Une nouvelle esthétique de l’info télé?

Le 4 octobre 2010

Il y a un peu plus de deux ans, Canon lançait son nouveau boîtier numérique : le 5D MarkII. Son capteur vidéo full frame en à fait son succès et aujourd'hui les rédactions télé commencent à s'équiper. Une révolution volontaire?

Décembre 2009, Lucas Menget, grand reporter pour France24, est en Afghanistan. Il a dans ses bagages un des derniers nés de la gamme professionnelle de chez Canon : le 5D Mark II. Ce boîtier numérique embarque une fonction vidéo full HD qui fait déjà parler d’elle depuis quelques temps, notamment du côté du webdocumentaire, des clips, de la pub ou même du cinéma. Mais, à cette époque, son utilisation en reportage, notamment au sein des rédactions télé, reste très isolée.

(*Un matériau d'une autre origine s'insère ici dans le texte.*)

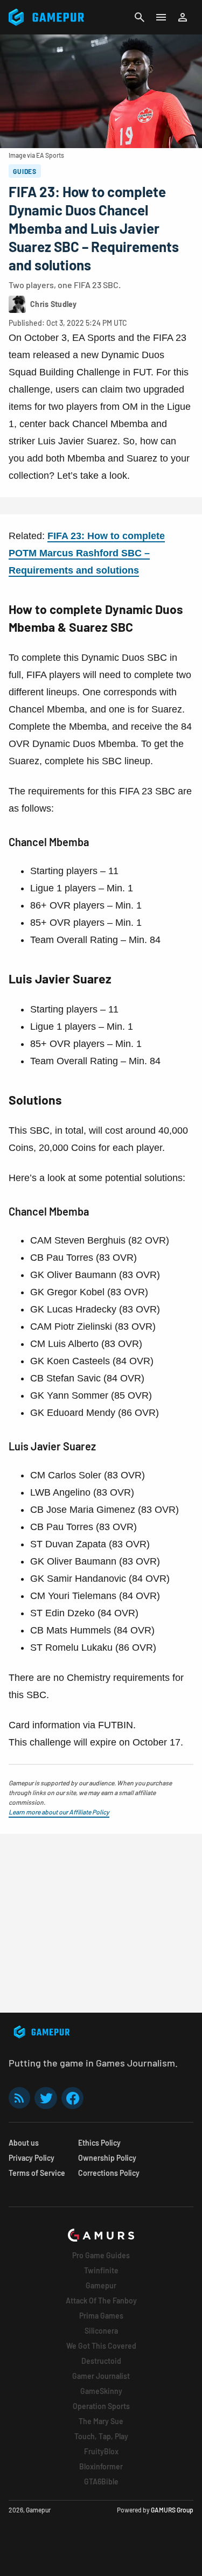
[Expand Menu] (161, 17)
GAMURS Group (172, 2510)
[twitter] (45, 2098)
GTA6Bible (101, 2481)
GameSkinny (101, 2391)
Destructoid (101, 2360)
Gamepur (101, 2285)
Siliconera (101, 2330)
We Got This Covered (101, 2345)
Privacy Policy (31, 2157)
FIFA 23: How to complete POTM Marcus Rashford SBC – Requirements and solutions (87, 553)
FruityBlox (101, 2451)
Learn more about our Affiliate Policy (59, 1812)
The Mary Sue (101, 2421)
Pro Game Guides (101, 2255)
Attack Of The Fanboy (101, 2300)
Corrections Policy (109, 2172)
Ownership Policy (107, 2157)
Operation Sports (101, 2406)
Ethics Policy (99, 2142)
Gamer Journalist (101, 2375)
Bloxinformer (101, 2466)
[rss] (19, 2098)
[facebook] (72, 2098)
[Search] (139, 17)
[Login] (182, 17)
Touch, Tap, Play (101, 2436)
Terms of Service (37, 2172)
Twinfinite (101, 2270)
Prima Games (101, 2315)
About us (24, 2142)
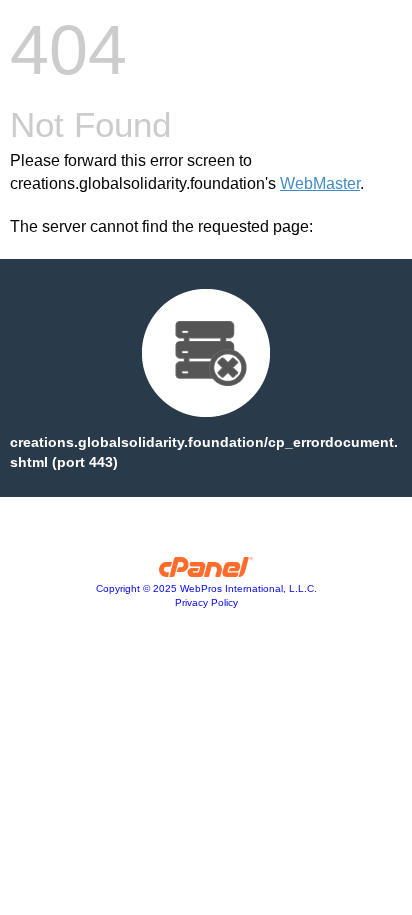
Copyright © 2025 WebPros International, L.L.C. (206, 588)
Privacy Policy (206, 602)
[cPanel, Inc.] (206, 572)
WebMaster (320, 183)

Retour sur le terrain. Ce jour là, Lucas Menget et le journaliste reporter d’images (JRI) qui l’accompagne suivent les troupes françaises du RPIMA et se retrouvent au milieu d’un affrontement avec les talibans. Ils choisissent alors de tourner à deux caméras : le JRI avec la caméra habituelle et Lucas Menget avec le Canon 5D.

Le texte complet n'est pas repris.